Mutual aid funds simply “do not have the scale to substitute for the federal government doing what it should,” Lower-Basch told me.
Yet Salvador Sarmiento, NDLON’s national campaign director, makes clear that for immigrant workers, COVID-19 is compounding existing vulnerabilities, creating an “existential crisis that translates into a matter of life and death for a lot of workers.” It is “not an understatement to say that [mutual aid] funds have literally saved lives when you have workers that are 60 or 70 years old having to go out to look for work because they do not have a disposable income,” he said.
For organizations like Cosecha and NDLON, waiting for the inclusion of undocumented immigrants in state and federal relief programs is not an option. As Sarmiento told me, “It was very clear to us that no one was going to come and save us, so it was necessary for us … to start fundraising to make sure we can help each other out.” In the worker centers, they have a saying: solo el pueblo, salva el pueblo—only the people will save the people.
The $2 trillion CARES Act, which provided unemployment relief and a stimulus check, excluded the undocumented community entirely.
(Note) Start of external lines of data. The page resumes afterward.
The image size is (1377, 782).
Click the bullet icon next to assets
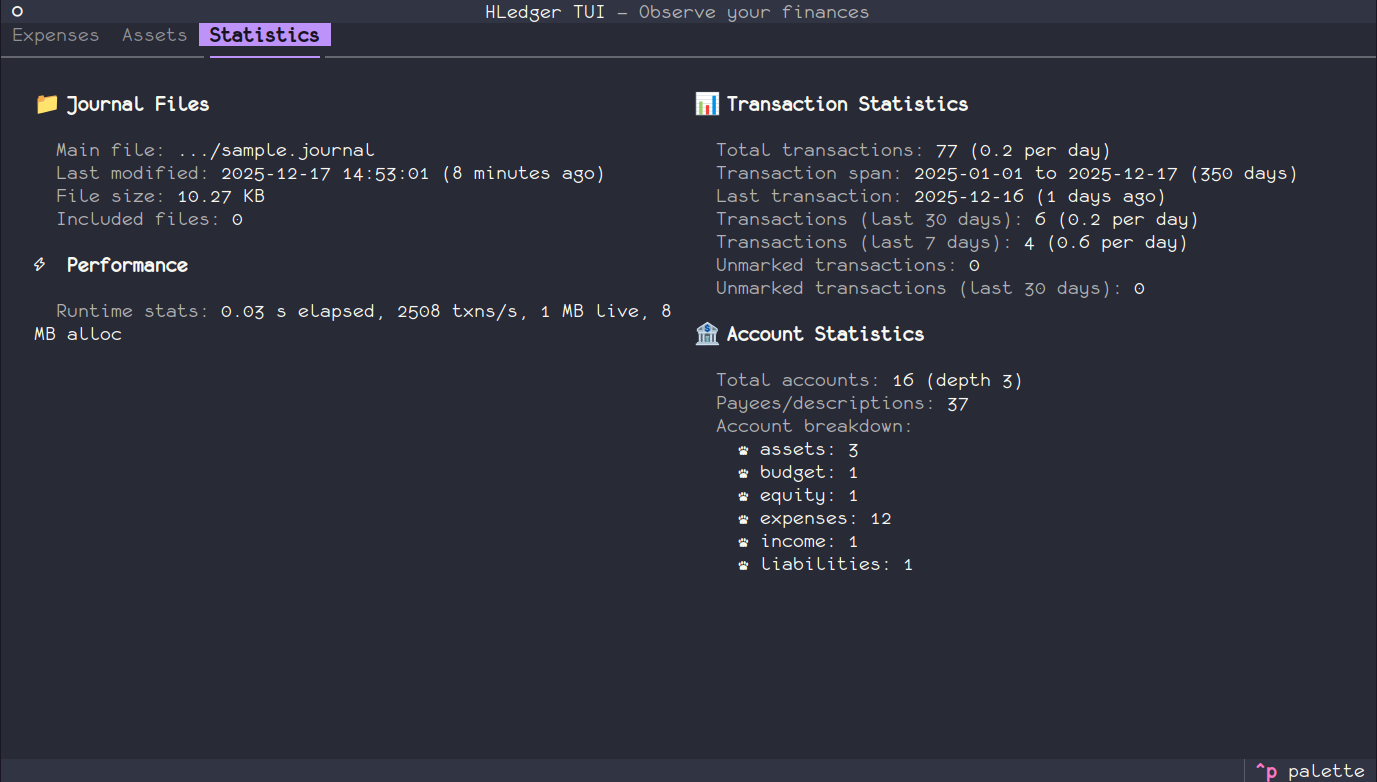tap(743, 450)
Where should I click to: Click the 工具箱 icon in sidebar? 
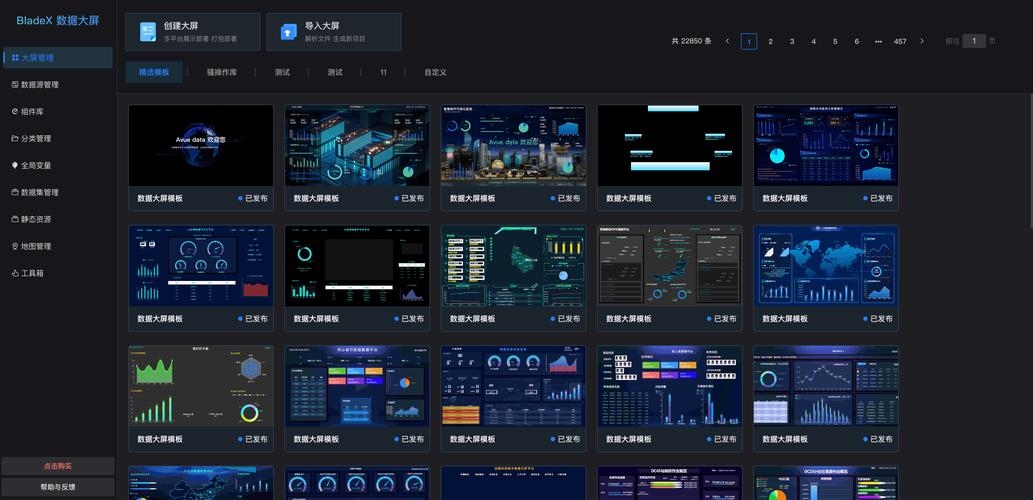(x=14, y=273)
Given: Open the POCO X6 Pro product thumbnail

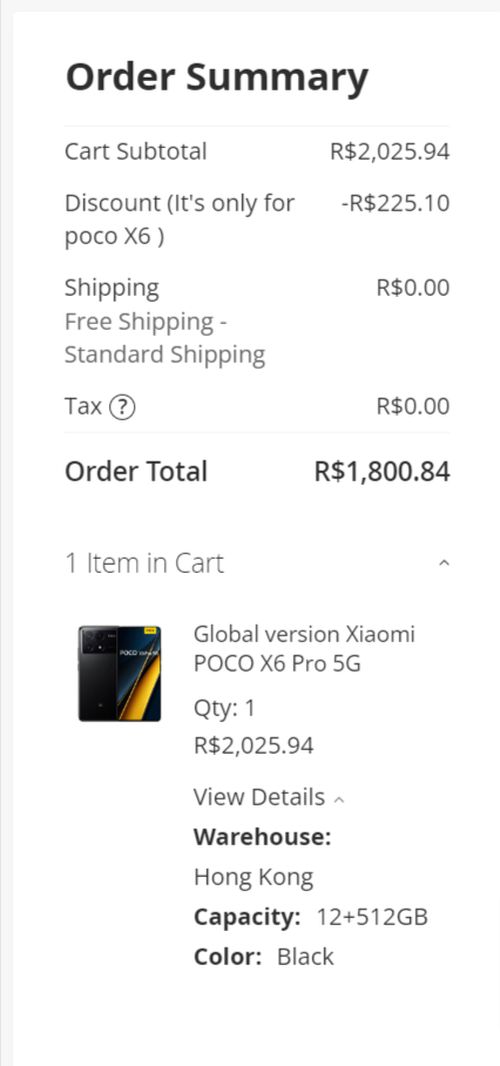Looking at the screenshot, I should [x=120, y=673].
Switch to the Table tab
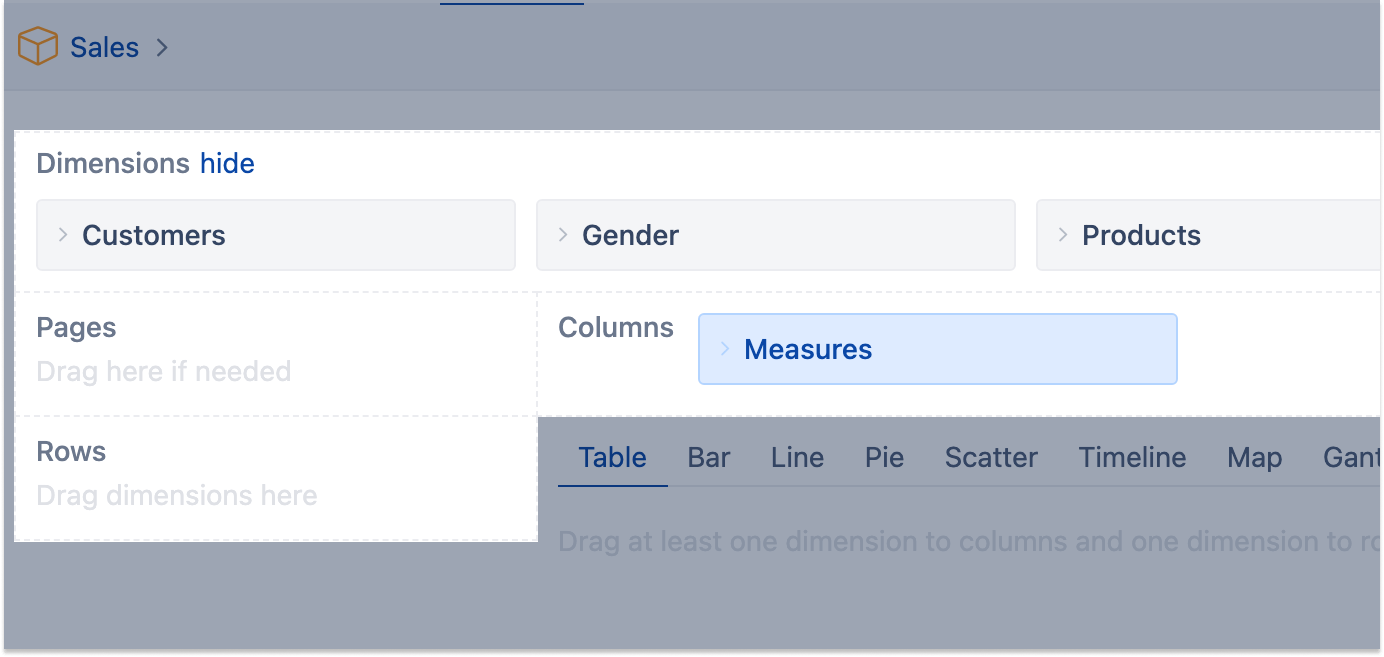This screenshot has height=657, width=1384. [612, 458]
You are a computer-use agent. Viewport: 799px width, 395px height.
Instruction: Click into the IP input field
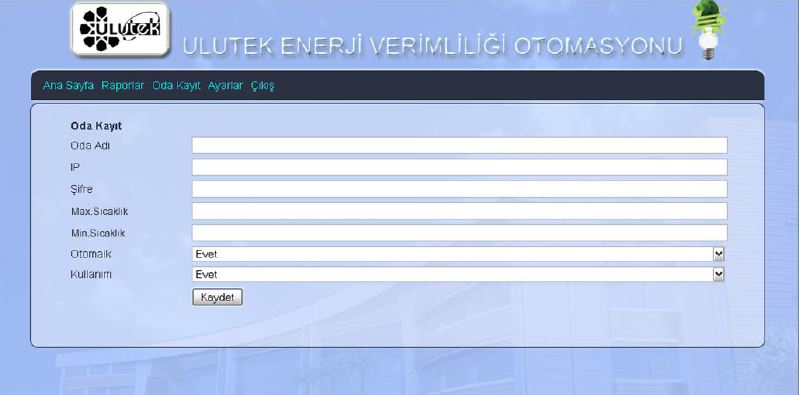(x=460, y=167)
A comprehensive solution to the problem has been elusive. On June 18, the Supreme Court ruled that the Trump administration did not act legally in canceling the Obama-era DACA program in 2017. Some from the immigrant community see this decision as an important short-term victory, while more broadly expressing concern over DACA.
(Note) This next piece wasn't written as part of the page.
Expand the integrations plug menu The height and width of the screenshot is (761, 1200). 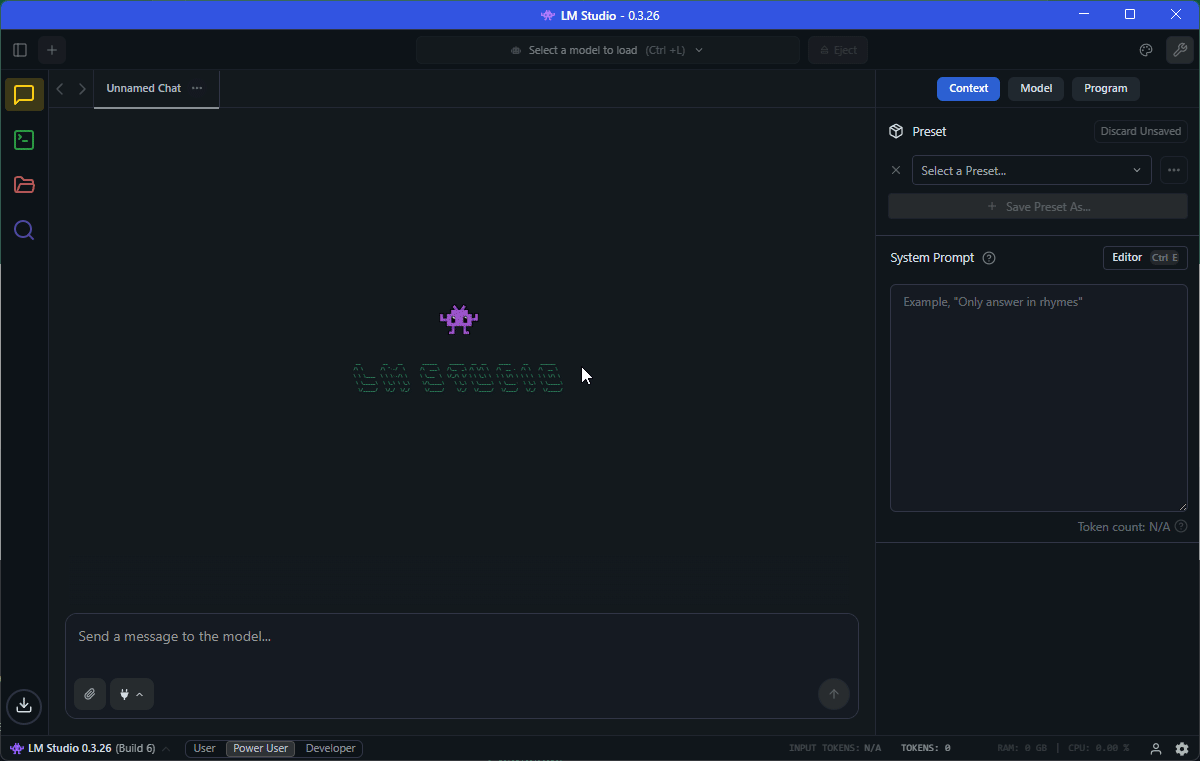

“Politically, it creates divisions,” Lowe told me, as it responds to a question of its own making—who is the better immigrant?—by introducing a generational cleavage, favoring undocumented youth over their parents. It also creates insecurity by putting beneficiaries in a state of limbo, unsure of whether their permit will be renewed in two years.
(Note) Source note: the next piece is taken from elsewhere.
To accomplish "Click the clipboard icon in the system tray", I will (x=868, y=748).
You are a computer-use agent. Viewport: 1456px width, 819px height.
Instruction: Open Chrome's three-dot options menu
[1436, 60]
Dr. Margarita Alegría, a professor in the Departments of Medicine and Psychiatry at Harvard Medical School, told me that “immigrant youth have to navigate their own culture of origin with the host country,” and their ability to navigate these two poles of social identity “has tremendous implications for their emotional and behavioral health.” Yet, many undocumented immigrants live under threat, and do not seek services due to fear of exposing their status. Ultimately, existing in limbo and in fear of deportation contributes to social isolation, economic insecurity, and health disparities.
Cosecha sees the solution as permanent protection for all undocumented immigrants. The lack of an adequate response at the state and federal levels of government during COVID-19 renews the case for a more permanent solution that would remove the division of authorized versus unauthorized status as the deciding factor of who has a right to government relief during an emergency.